Une nouvelle espèce du genre Homo a été trouvée dans une grotte d'Afrique du Sud, celle d’Homo Naledi.
©Reuters

Berceau de l'humanité

Une nouvelle espèce du genre Homo a été trouvée dans une grotte d'Afrique du Sud. Une découverte qui s'inscrit dans une succession de trouvailles sur l'Homme, qui, chacune, ont remis l’état de nos connaissances en question.

Atlantico : Découverte en 1974 par une équipe de chercheurs américains, français et éthiopiens, Lucy a été fondamentale à notre compréhension du processus ayant amené l'homme à se mouvoir debout. Depuis cette année, quelles ont été les principales découvertes en paléontologie humaine ? Qu'est-ce qui a changé dans notre connaissance de nos ancêtres depuis 1974 ?

La découverte de Lucy (Australopithecus afarensis) est surtout marquante parce que son squelette était presque complet. Auparavant, en Afrique orientale et australe, on connaissait déjà plusieurs espèces d’australopithèques (A. africanus, Paranthropus boisei, P.  robustus,P. aethiopicus) dans le créneau de 2 à 4 millions d’années (le premier découvert en 1924). Mais récemment, notre arbre généalogique, un buisson touffu en fait, s’est enrichi énormément. D’abord, grâce au Pr Brunet, la découverte d’un autre australopithèque (A. bahrelghazali)  dans une région inattendue, le Tchad, puis toujours au Tchad, celle du témoin le plus ancien de la lignée humaine, le Sahelanthropus (Toumai), vieux de 7 millions d’années. Il y a aussi un autre fossile bipède un peu plus jeune, Orrorin, trouvé par Brigitte Sénut, du Muséum, au Kenya, et un autre genre,  l’Ardipithecus,  (A. kadabba et ramidus) daté entre 5,5 et 4 millions d’années, en Ethiopie.

● **Consigne écrite 1**: D'après l'extrait sur les origines de l'homme, dans quel pays Brigitte Sénut a-t-elle trouvé Orrorin ?

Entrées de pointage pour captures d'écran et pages
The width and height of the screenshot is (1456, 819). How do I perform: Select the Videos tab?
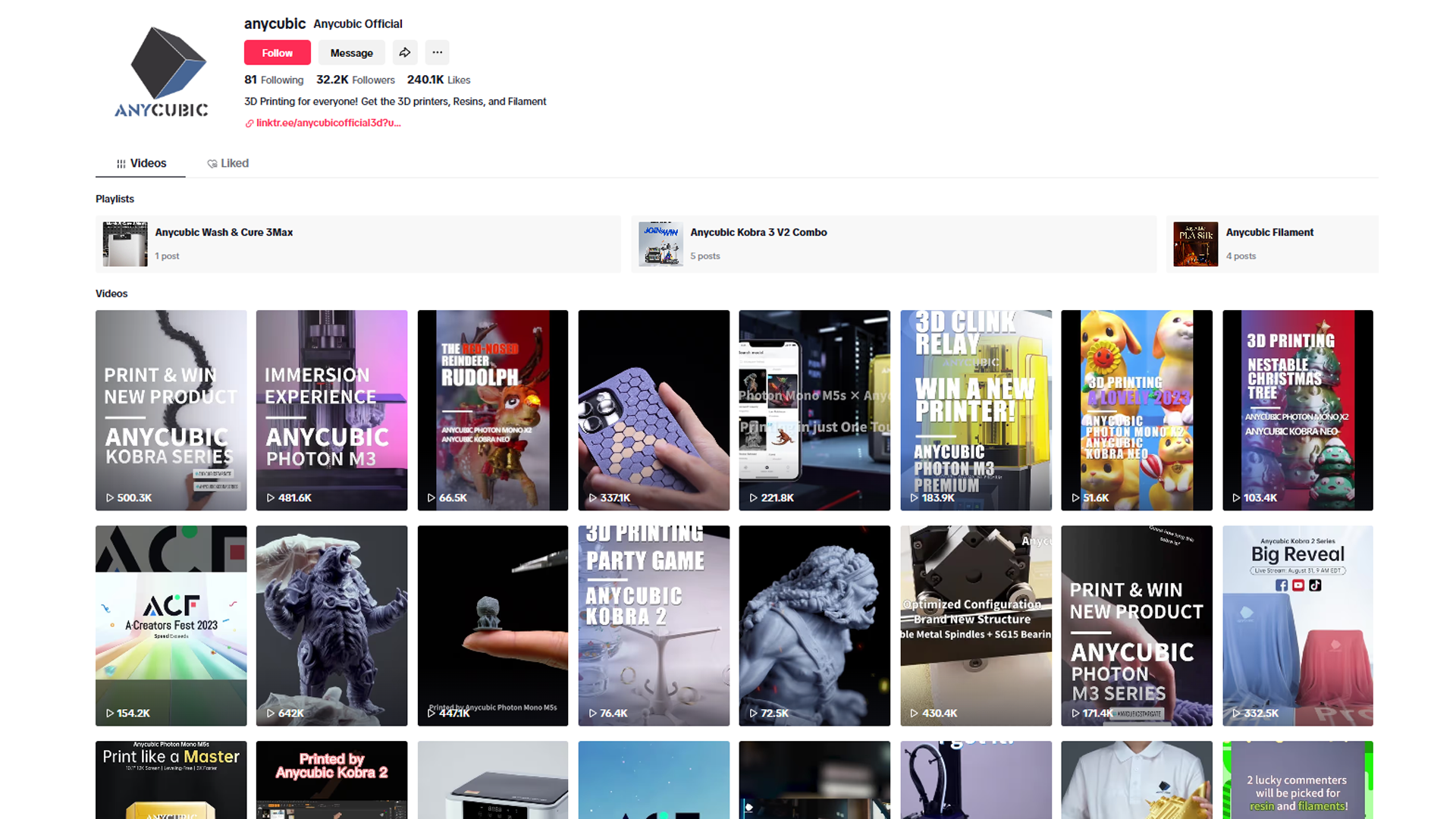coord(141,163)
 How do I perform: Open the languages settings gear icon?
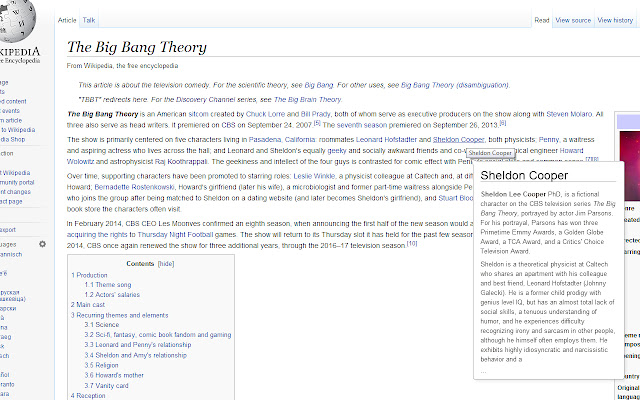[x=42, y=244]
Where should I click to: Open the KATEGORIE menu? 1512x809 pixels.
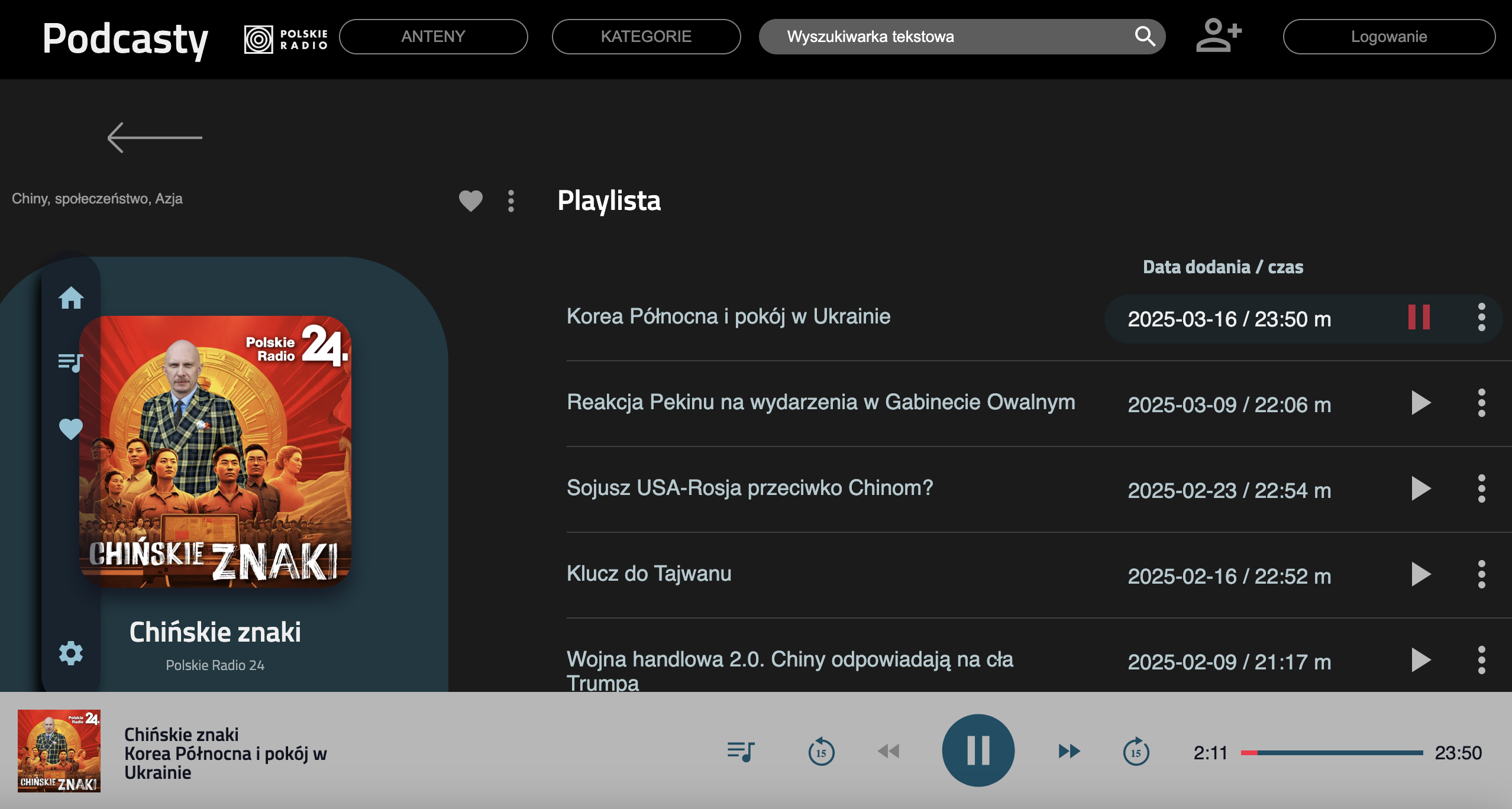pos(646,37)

● **Consigne écrite 2**: Transforme en liste numérotée les lignes des entrées, de celle qui contient "Where should I" jusqu'à la fin des entrées, ces deux bornes comprises, sans les lignes vides. Laisse les images de côté.

● **Corrigé 1**: Au Kenya.

● **Corrigé 2**:
1. Where should I click to: Open the KATEGORIE menu? 1512x809 pixels.
2. pos(646,37)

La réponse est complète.